Wednesday. Another day of trying to be three places at one time. Transient boaters who have a breakdown soon lose sight of the charms of this place when the necessary parts don’t arrive on time, or at all. They pay even more moorage and tediously wait and wait. It’s this old dog in greasy coveralls who has to placate them until their boat is finally ready to chug away around the corner to head for the next place, a hundred miles or more in any direction, where they can have yet more repairs made if required. I’m always bemused at how incapable some folks are of making even basic adjustments and inspections on their boats. They can’t grasp that self-sufficiency is a basic tenant of seamanship. To come into a remote area and throw yourself on the abilities of strangers seems, at least, naive. It is a recurring rant of mine.

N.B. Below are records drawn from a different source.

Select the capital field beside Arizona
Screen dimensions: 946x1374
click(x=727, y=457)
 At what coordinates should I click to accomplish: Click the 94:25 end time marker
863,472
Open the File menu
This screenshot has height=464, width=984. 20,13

Air Dried Lumber cascade fresh.
Air Dried Lumber
Cascade Fresh.

I think back to when boats had no engines or electrical gadgets. Sailors then were a very different breed. It was a time when, ashore, you got around by horse. Many of today’s white-knuckled warriors wouldn’t know which end the hay went in! At least the horse knew!

Bog Trotter Day
Bog Trotter Procrastinators Club Day

I am also fascinated at people who have an addiction to spending. I’ve been making my observations about this for many years and I swear it is true. For days they’ve been away from any place that will take their money and here they find a few small stores, a restaurant and an engine shop to help them satiate their urges. They’ll buy anything and seem quite happy to complain about the price. The other frantic activity involves cell phones. Folks will spend hours, head down, poking away at their “devices” trying to contact the outer world. The signal here is very weak and their frustration is a sadistic pleasure for me. I’ve asked a few people if they did not come up here to escape all that frantic urban claptrap. Their blank-faced responses are, well, blank. Text, text, text.

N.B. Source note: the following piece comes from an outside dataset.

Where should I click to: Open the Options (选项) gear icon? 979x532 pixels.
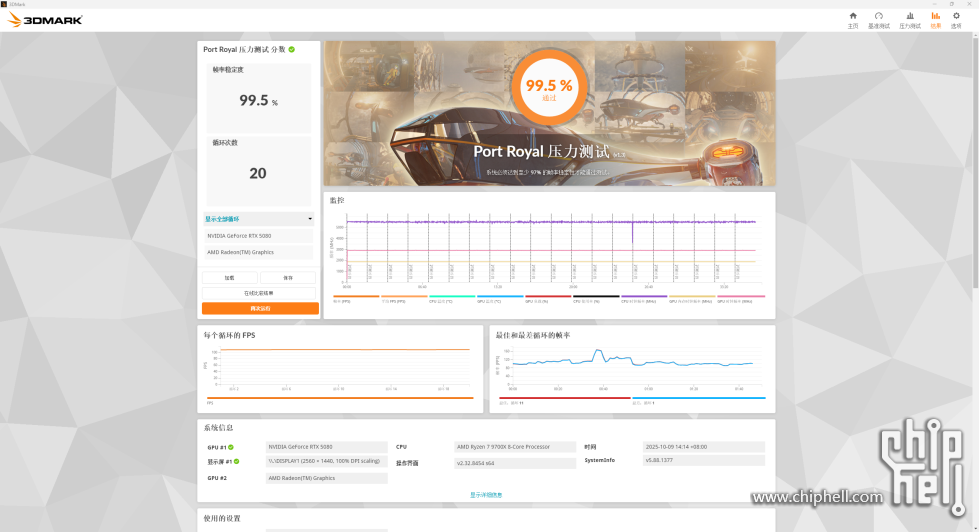[x=957, y=17]
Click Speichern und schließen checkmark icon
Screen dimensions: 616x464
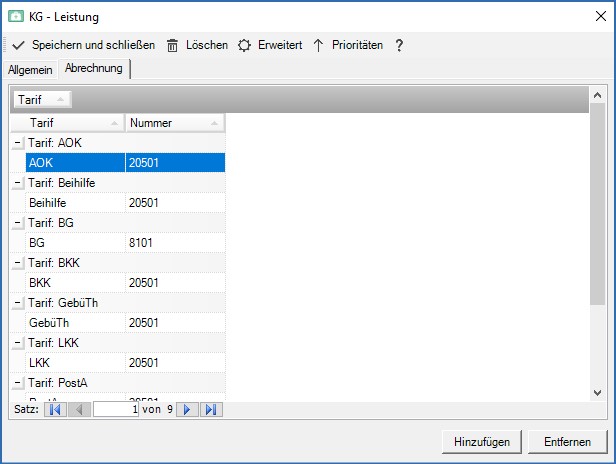18,46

Heiltsuk Dugout Canoe Bella Bella dock
Heiltsuk Dugout Canoes, traditional and modern
Bella Bella dock

In the late afternoon today a pair of Orca whales suddenly and dramatically appeared at the docks where Seafire is moored. Only the whales know why they ventured into this shallow lagoon at low tide but I’ll accept the visit as a good omen. The adventure goes on.

I am a rock. Move me.
I am a rock.
Move me.

Friday night finally arrives with a promise of steady rain for the foreseeable future. My latest transient neighbour at the end of the dock is a 1947 vintage Cessna 195. I’m probably one of the few people here who knows what it is. It was a new-tech civilian aircraft at the time. She’s looking a little worn for all her years but still possesses a bull-nosed beauty representative of that post-war era. Come to to think of it, so do I.

A 1948 Cessna 195 Businessliner. 67 years old and still flying regularly!
A 1948 Cessna 195 Businessliner. 67 years old and still flying regularly!
All steam gauges, no video games on this instrument panel. Notice the handle for the crank-down window.
All steam gauges, no video games on this instrument panel.
Notice the handle for the crank-down window.

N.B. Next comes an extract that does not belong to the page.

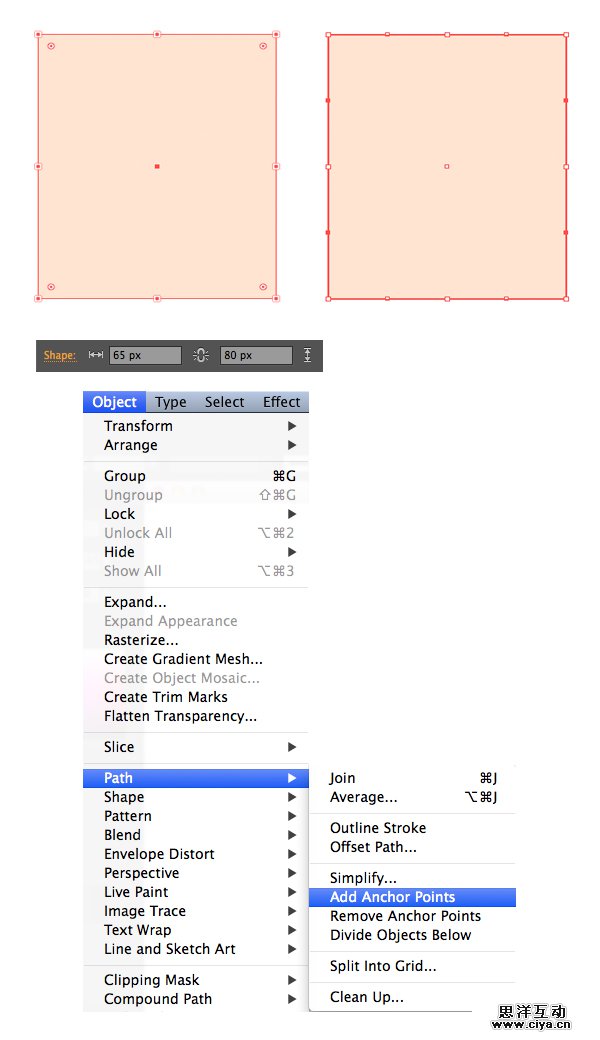Choose Add Anchor Points from Path submenu
The image size is (600, 1040).
[x=392, y=897]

Saturday, August 29th, rain, low cloud, wind warning. The forecast was correct. The rain and humidity are horrific. The old Cessna leaves in mid-afternoon. It vanishes into a gray squall but is back at the dock within the hour. Apparently, hundreds of miles to the south Vancouver and Seattle are experiencing a massive wind storm and are bracing for torrential rain. People have died because of falling trees. Flood warnings are posted. Forest wildfires still threaten huge areas in the interior of the province but with the breaking weather, campfire bans are now being lifted in some areas. It is still August but we seem to enduring our first North Pacific autumn low pressure system. As I write, old Seafire is slammed against the dock by a violent burst of wind. It is only eight pm but the evening is already nearly pitch dark. We wear on into the next week.

Wishes and fishes
Best Wishes and Big Fishes


We do not really know what draws a human being out into the world. Is it curiosity? A hunger for experience? An addiction to wonderment? The man who ceases to be astonished is hollow, possessed of an extinguished heart. If he believes everything has already happened, that he has seen it all, then something most precious has died within him… the delight in life.”

Ryszard Kapuscinski ‘Travels With Herodotus’

Hard Butter And Strange Birds

Hard Butter and Strange Birds

Blackberry season began in July, with a little rain at the right time it'll be a bumper crop
Blackberry season began in July, with a little rain at the right time it’ll be a bumper crop

The seasons have moved from late spring to mid-summer. We’ve had blistering hot weather, then a few days of rain. Now the evenings and mornings are cool. The butter in the galley is once again hard at breakfast time. It’s great weather for sleeping. My dog Jack and I wake up one toe at a time. The rain has helped produce a profusion of blackberries and some are already ripe for picking. It seems the plants are producing their treasures a month earlier this year.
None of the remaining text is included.